Je veux imaginer sous quels traits nouveaux le despotisme pourrait se
produire dans le monde: je vois une foule innombrable d'hommes
semblables et égaux qui tournent sans repos sur eux-mêmes pour se
procurer de petits et vulgaires plaisirs, dont ils emplissent leur âme.

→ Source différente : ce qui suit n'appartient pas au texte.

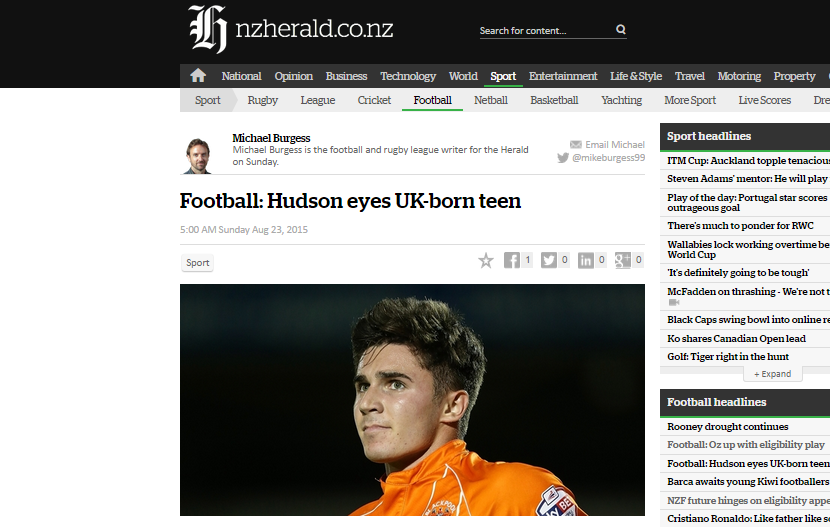Click the video camera icon under McFadden headline
Viewport: 830px width, 527px height.
pos(674,302)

Chacun d'eux, retiré à l'écart, est comme étranger à la destinée de tous
les autres: ses enfants et ses amis particuliers forment pour lui toute
l'espèce humaine; quant au demeurant de ses concitoyens, il est à côté
d'eux, mais il
ne les voit pas; il les touche et ne les sent
point; il n'existe qu'en lui-même et pour lui seul, et s'il lui reste
encore une famille, on peut dire du moins qu'il n'a plus de patrie.
Au-dessus
de ceux-la s'élève un pouvoir immense et tutélaire, qui se charge seul
d'assurer leur jouissance et de veiller sur leur sort. Il est absolu,
détaillé, régulier, prévoyant et doux. Il ressemblerait à la puissance
paternelle si, comme elle, il avait pour objet de préparer les hommes à
l'âge viril; mais il ne cherche, au contraire, qu'à les fixer
irrévocablement dans l'enfance; il aime que les citoyens se réjouissent,
pourvu qu'ils ne songent qu'à se réjouir. Il travaille volontiers à
leur bonheur; mais il veut en être l'unique agent et le seul arbitre; il
pourvoit à leur sécurité, prévoit et assure leurs besoins, facilite
leurs plaisirs, conduit leurs principales affaires, dirige leur
industrie, règle leurs successions, divise leurs héritages; que ne
peut-il leur ôter entièrement le trouble de penser et la peine de vivre?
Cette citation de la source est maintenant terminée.